§ **WORK TO COMPLETE**
1 > Answer these questions from the varicose vein text:
(a) How long does the procedure take?
(b) Where is the local anesthetic generally given for the incision?
(c) What does the radiologist use to guide the catheter?
2 > Translate this sentence from the varicose vein text into Spanish: "One-way valves prevent reflux of blood back into the legs."
3 > List every cause of varicose veins that the varicose vein text names.

§ **STUDY TEXT**

[Start of Attachment]

Resources

Q

What are varicose veins?

A

Normally, veins in the leg return blood to the heart by the pumping action of the muscles when a person walks. One-way valves prevent reflux of blood back into the legs. Veins become less elastic and the valves can begin to malfunction. When this happens, the veins become distended and take on a ropy appearance that can be unsightly and cause pain, swelling, or itching. Standing and walking may become uncomfortable. Some of the causes of varicose veins are: age, heredity, pregnancy, and weight gain. Endovenous laser ablation may provide a solution to the problem.

Q

What is endovenous ablation of varicose veins?

A

Endovenous laser ablation is a less invasive alternative to standard vein stripping for patients suffering from varicose veins. The procedure treats the vein(s) from the inside using heat energy from a laser source to seal the afflicted vein(s). Local anesthesia is all that is required.

Interventional radiologists perform this procedure on an outpatient basis and when compared with traditional surgical techniques, endovenous laser ablation is as effective, has fewer negative outcomes, and is associated with less pain during recovery. There are virtually no scars because catheter placement requires skin openings of only a few millimeters, not large incisions.

Q

What happens during the procedure?

A

Unlike older, more invasive procedures that strip veins from the leg through the use of small incisions, endovenous laser ablation uses a catheter, or small tube, which is inserted through a small nick in the skin. Only local anesthesia is required.
The leg being treated will be sterilized and covered with a surgical drape. A local anesthetic will be administered to the site where the incision will be made, generally immediately above or below the knee. Let your doctor know if you have an allergy to anesthetics.


The procedure starts by advancing the catheter inside the vein up to the top of the leg. Anesthetic is injected along the vein(s) being treated. Energy is applied as the catheter is slowly withdrawn. This heats and seals the vein closed. By the time the heat energy is delivered, the vein will be numb and there should be no pain. Throughout the procedure, the radiologist guides the catheter using the external ultrasound wand positioned directly outside on the surface of the leg.

Q

How long does the procedure take?

A

The procedure takes about 45 minutes to one hour right in our vascular clinic.

Q

What happens after the procedure?

[End of Attachment]

Dataset entries:
[Start of Attachment]

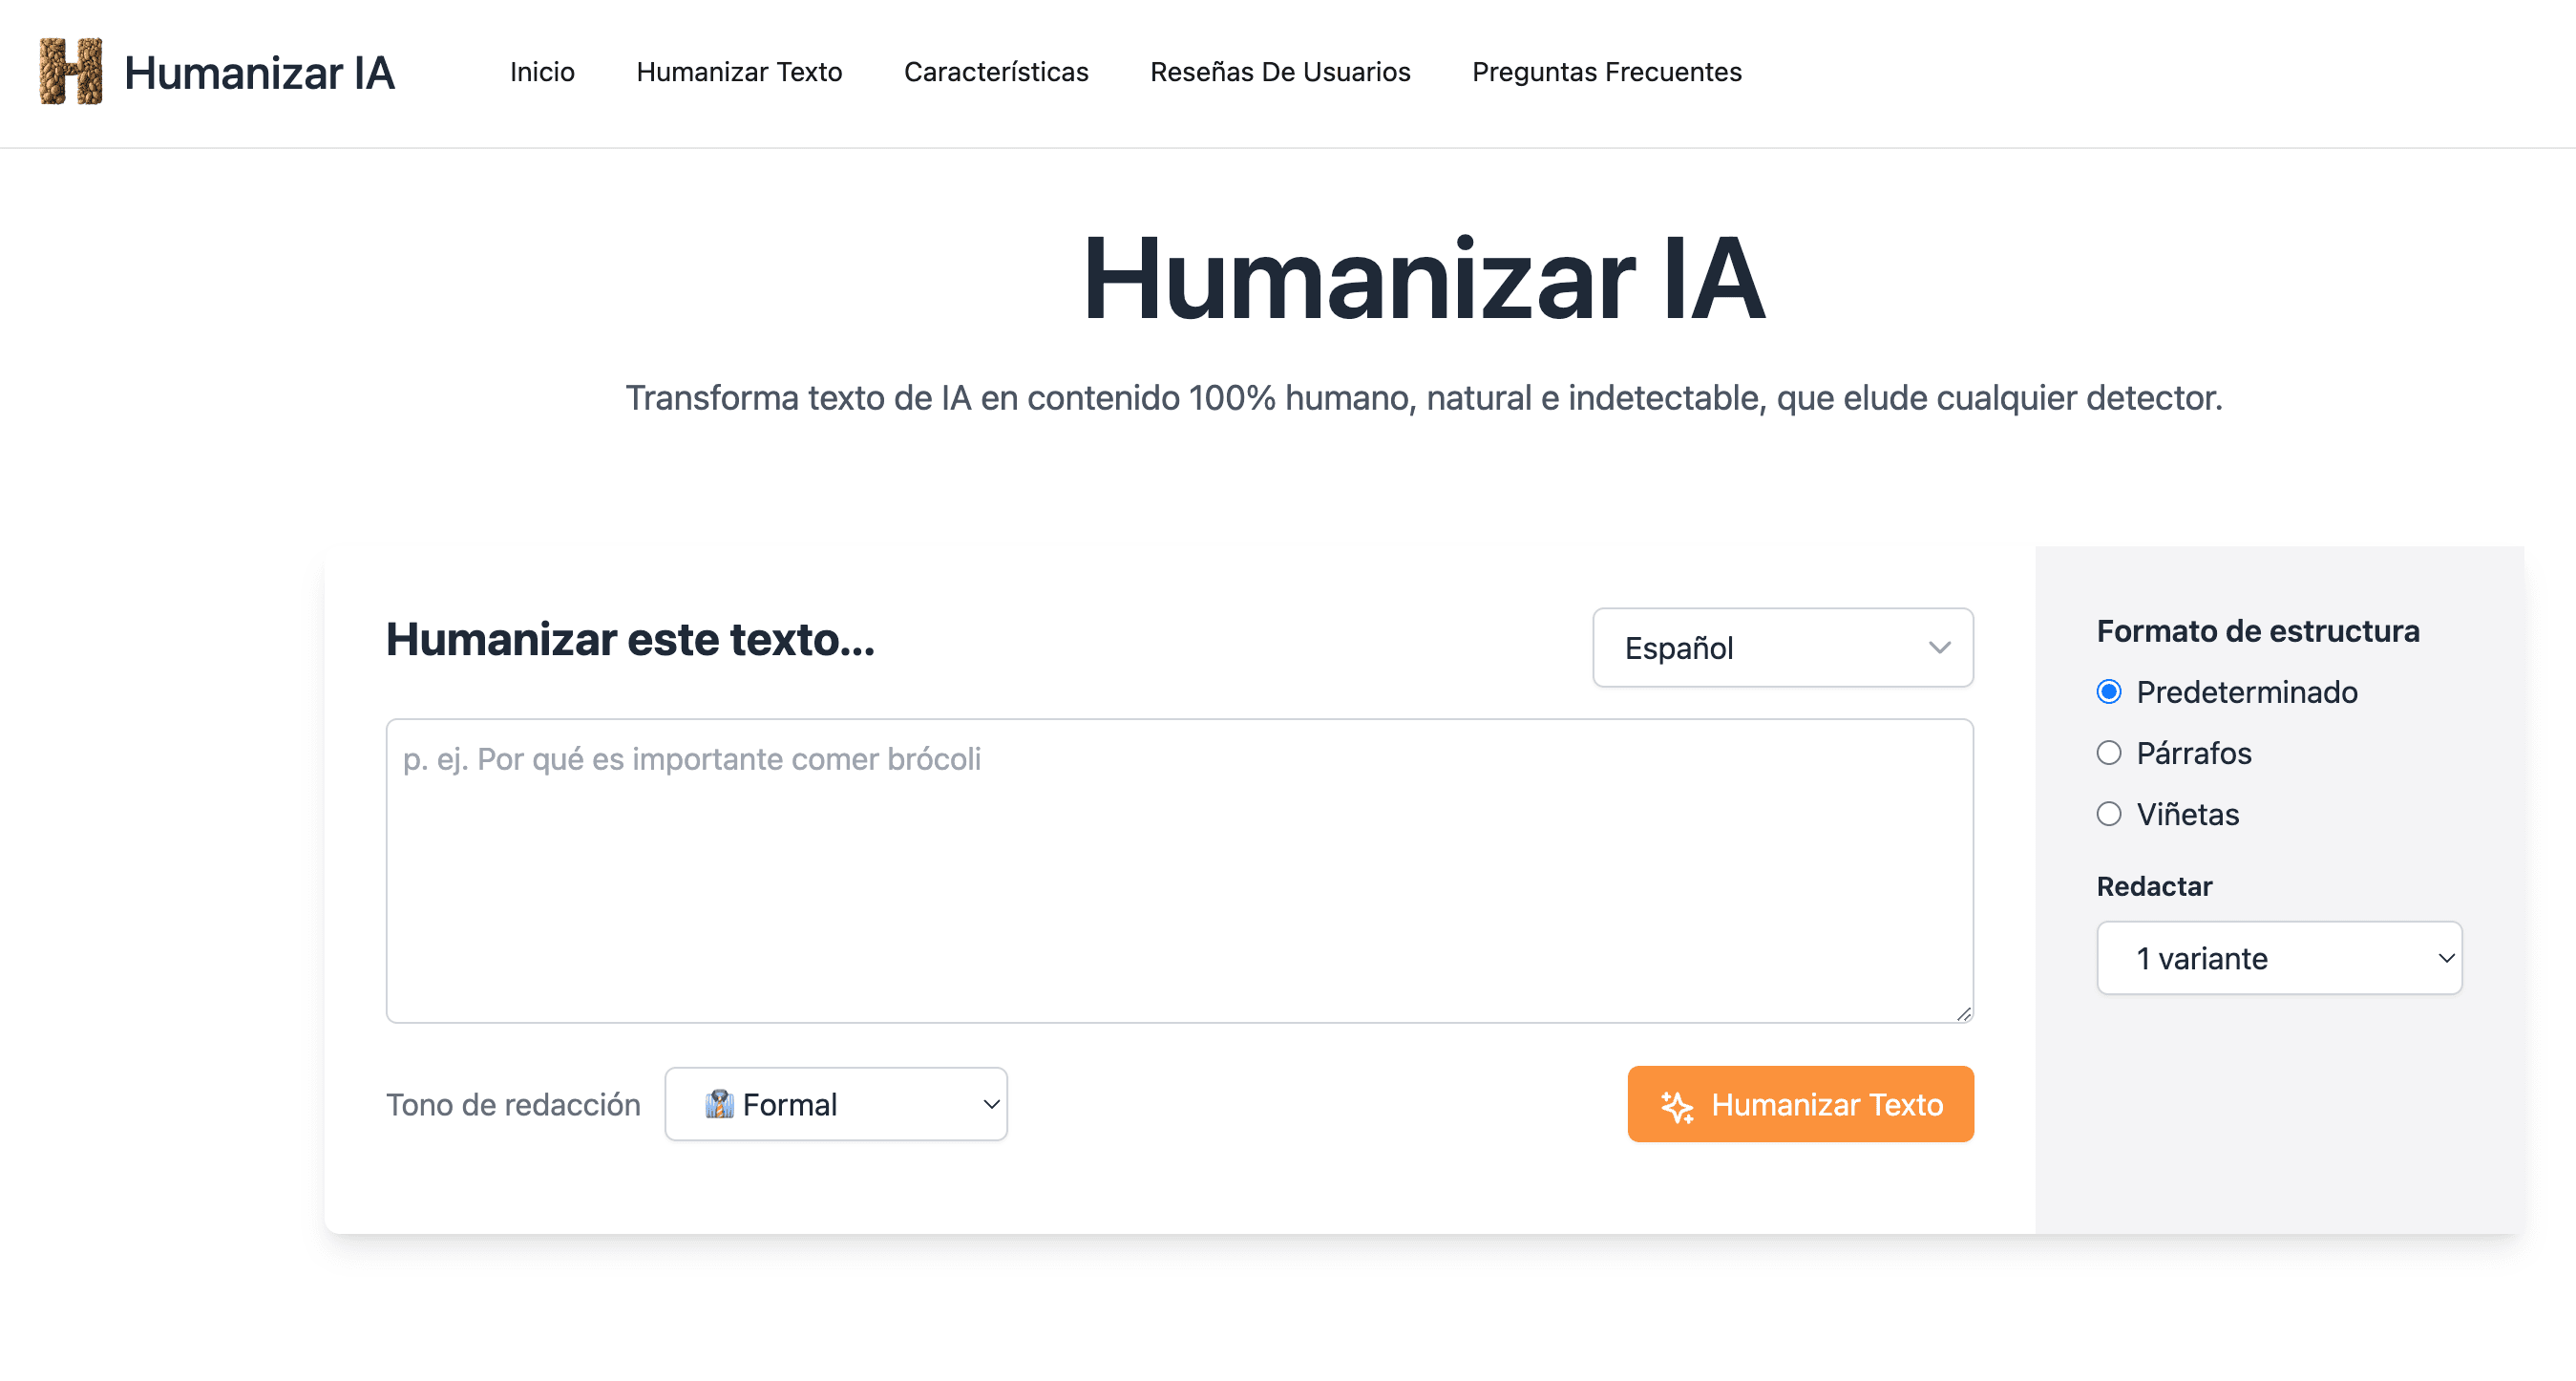Visit Preguntas Frecuentes page
The width and height of the screenshot is (2576, 1381).
point(1606,72)
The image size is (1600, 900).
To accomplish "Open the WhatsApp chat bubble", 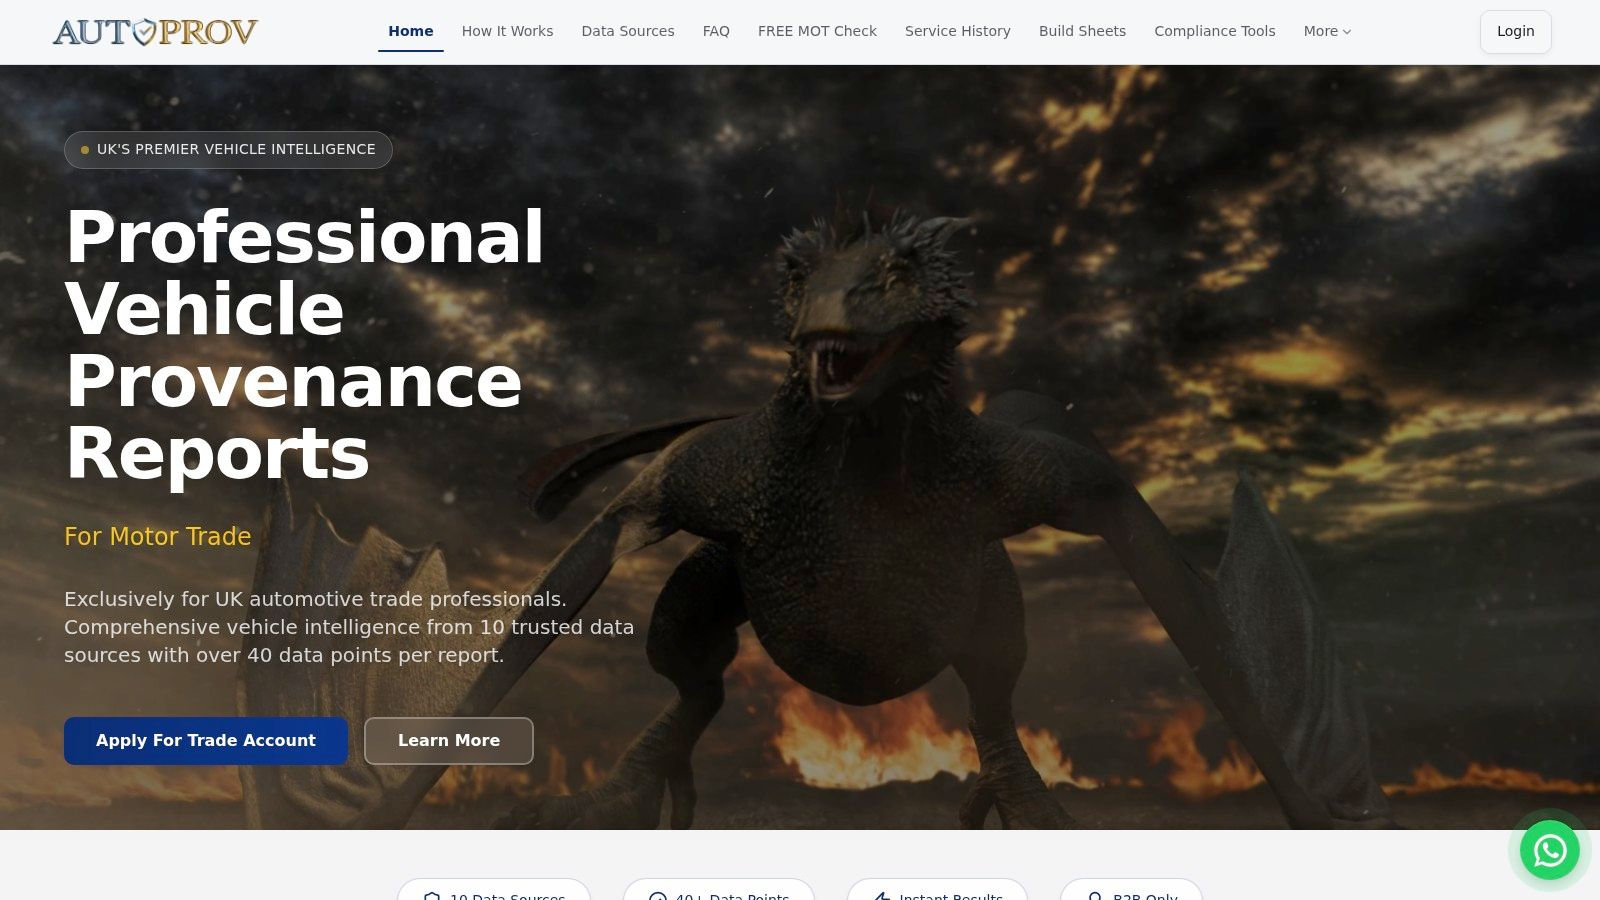I will [1550, 850].
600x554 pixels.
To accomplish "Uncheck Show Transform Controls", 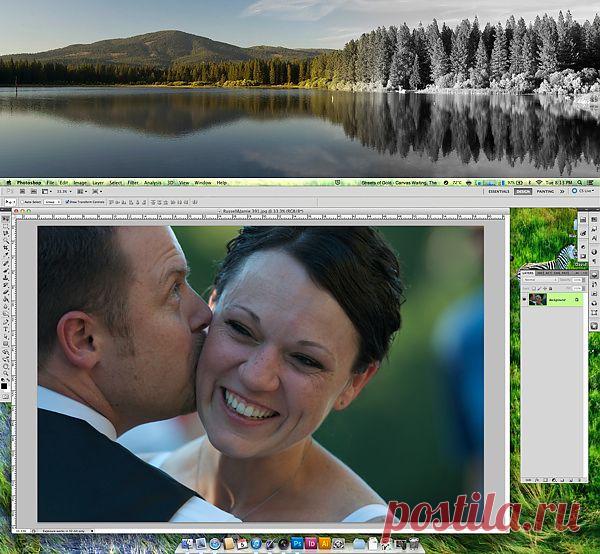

[End of Attachment]

§ **SOLUTIONS BELOW**
1 >
(a) About 45 minutes to one hour.
(b) Generally immediately above or below the knee.
(c) The external ultrasound wand, positioned on the surface of the leg.

2 > Las válvulas unidireccionales impiden el reflujo de la sangre hacia las piernas.

3 > Age, heredity, pregnancy, weight gain